#### EXERCISE DATA
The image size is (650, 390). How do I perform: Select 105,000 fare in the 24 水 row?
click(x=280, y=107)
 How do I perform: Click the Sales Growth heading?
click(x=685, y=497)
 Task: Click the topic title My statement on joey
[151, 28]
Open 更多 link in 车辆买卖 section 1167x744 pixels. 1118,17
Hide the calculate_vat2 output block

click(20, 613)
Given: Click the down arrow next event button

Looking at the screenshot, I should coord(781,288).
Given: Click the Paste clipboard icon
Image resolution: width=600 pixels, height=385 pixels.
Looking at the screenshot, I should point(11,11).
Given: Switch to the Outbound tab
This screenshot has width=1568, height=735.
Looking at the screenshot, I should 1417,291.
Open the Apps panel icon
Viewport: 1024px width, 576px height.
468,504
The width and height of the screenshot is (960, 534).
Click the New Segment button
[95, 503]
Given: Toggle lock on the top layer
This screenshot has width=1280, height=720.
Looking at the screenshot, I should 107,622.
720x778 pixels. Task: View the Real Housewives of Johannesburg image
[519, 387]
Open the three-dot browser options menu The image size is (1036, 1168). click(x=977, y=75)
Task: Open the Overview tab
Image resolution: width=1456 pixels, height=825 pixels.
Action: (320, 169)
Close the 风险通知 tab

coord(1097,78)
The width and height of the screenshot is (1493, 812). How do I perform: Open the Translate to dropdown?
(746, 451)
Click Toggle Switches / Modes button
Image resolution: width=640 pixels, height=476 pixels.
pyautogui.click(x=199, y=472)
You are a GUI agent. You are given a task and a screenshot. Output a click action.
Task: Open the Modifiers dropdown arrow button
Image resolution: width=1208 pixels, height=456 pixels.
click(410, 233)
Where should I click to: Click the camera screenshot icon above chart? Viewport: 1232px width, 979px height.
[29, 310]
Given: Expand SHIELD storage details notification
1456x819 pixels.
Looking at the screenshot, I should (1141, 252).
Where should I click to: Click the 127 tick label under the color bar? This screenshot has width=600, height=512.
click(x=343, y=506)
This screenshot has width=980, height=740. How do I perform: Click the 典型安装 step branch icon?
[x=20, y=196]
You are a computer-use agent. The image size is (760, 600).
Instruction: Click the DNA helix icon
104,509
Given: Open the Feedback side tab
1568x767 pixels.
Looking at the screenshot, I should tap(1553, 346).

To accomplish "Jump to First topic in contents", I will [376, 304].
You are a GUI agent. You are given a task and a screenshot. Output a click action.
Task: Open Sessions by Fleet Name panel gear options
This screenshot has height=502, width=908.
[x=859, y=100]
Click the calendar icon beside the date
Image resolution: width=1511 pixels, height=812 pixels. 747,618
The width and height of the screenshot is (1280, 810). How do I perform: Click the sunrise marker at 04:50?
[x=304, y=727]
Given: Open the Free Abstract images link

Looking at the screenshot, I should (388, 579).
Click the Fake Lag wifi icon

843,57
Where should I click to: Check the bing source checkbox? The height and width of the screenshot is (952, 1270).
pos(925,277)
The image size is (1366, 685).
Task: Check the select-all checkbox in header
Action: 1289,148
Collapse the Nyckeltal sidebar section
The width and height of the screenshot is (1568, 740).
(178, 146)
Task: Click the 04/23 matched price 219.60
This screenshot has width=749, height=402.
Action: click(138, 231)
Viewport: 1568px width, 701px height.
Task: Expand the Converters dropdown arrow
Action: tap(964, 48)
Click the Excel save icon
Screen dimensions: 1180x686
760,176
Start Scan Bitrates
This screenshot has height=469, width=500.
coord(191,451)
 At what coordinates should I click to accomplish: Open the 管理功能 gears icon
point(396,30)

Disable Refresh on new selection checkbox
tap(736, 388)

#### PROBLEM TO SOLVE
Transcribe the entries above, every line exactly as it reads.

#### ANSWER TO THIS EXERCISE
The image size is (650, 390). How do I perform: Select 105,000 fare in the 24 水 row?
click(x=280, y=107)
 How do I perform: Click the Sales Growth heading?
click(x=685, y=497)
 Task: Click the topic title My statement on joey
[151, 28]
Open 更多 link in 车辆买卖 section 1167x744 pixels. 1118,17
Hide the calculate_vat2 output block

click(20, 613)
Given: Click the down arrow next event button

Looking at the screenshot, I should coord(781,288).
Given: Click the Paste clipboard icon
Image resolution: width=600 pixels, height=385 pixels.
Looking at the screenshot, I should point(11,11).
Given: Switch to the Outbound tab
This screenshot has width=1568, height=735.
Looking at the screenshot, I should 1417,291.
Open the Apps panel icon
Viewport: 1024px width, 576px height.
468,504
The width and height of the screenshot is (960, 534).
Click the New Segment button
[95, 503]
Given: Toggle lock on the top layer
This screenshot has width=1280, height=720.
Looking at the screenshot, I should 107,622.
720x778 pixels. Task: View the Real Housewives of Johannesburg image
[519, 387]
Open the three-dot browser options menu The image size is (1036, 1168). click(x=977, y=75)
Task: Open the Overview tab
Image resolution: width=1456 pixels, height=825 pixels.
Action: (320, 169)
Close the 风险通知 tab

coord(1097,78)
The width and height of the screenshot is (1493, 812). How do I perform: Open the Translate to dropdown?
(746, 451)
Click Toggle Switches / Modes button
Image resolution: width=640 pixels, height=476 pixels.
pyautogui.click(x=199, y=472)
You are a GUI agent. You are given a task and a screenshot. Output a click action.
Task: Open the Modifiers dropdown arrow button
Image resolution: width=1208 pixels, height=456 pixels.
click(410, 233)
Where should I click to: Click the camera screenshot icon above chart? Viewport: 1232px width, 979px height.
[29, 310]
Given: Expand SHIELD storage details notification
1456x819 pixels.
Looking at the screenshot, I should (1141, 252).
Where should I click to: Click the 127 tick label under the color bar? This screenshot has width=600, height=512.
click(x=343, y=506)
This screenshot has width=980, height=740. How do I perform: Click the 典型安装 step branch icon?
[x=20, y=196]
You are a computer-use agent. The image size is (760, 600).
Instruction: Click the DNA helix icon
104,509
Given: Open the Feedback side tab
1568x767 pixels.
Looking at the screenshot, I should tap(1553, 346).

To accomplish "Jump to First topic in contents", I will [376, 304].
You are a GUI agent. You are given a task and a screenshot. Output a click action.
Task: Open Sessions by Fleet Name panel gear options
This screenshot has height=502, width=908.
[x=859, y=100]
Click the calendar icon beside the date
Image resolution: width=1511 pixels, height=812 pixels. 747,618
The width and height of the screenshot is (1280, 810). How do I perform: Click the sunrise marker at 04:50?
[x=304, y=727]
Given: Open the Free Abstract images link

Looking at the screenshot, I should (388, 579).
Click the Fake Lag wifi icon

843,57
Where should I click to: Check the bing source checkbox? The height and width of the screenshot is (952, 1270).
pos(925,277)
The image size is (1366, 685).
Task: Check the select-all checkbox in header
Action: 1289,148
Collapse the Nyckeltal sidebar section
The width and height of the screenshot is (1568, 740).
(178, 146)
Task: Click the 04/23 matched price 219.60
This screenshot has width=749, height=402.
Action: click(138, 231)
Viewport: 1568px width, 701px height.
Task: Expand the Converters dropdown arrow
Action: tap(964, 48)
Click the Excel save icon
Screen dimensions: 1180x686
760,176
Start Scan Bitrates
This screenshot has height=469, width=500.
coord(191,451)
 At what coordinates should I click to accomplish: Open the 管理功能 gears icon
point(396,30)

Disable Refresh on new selection checkbox
tap(736, 388)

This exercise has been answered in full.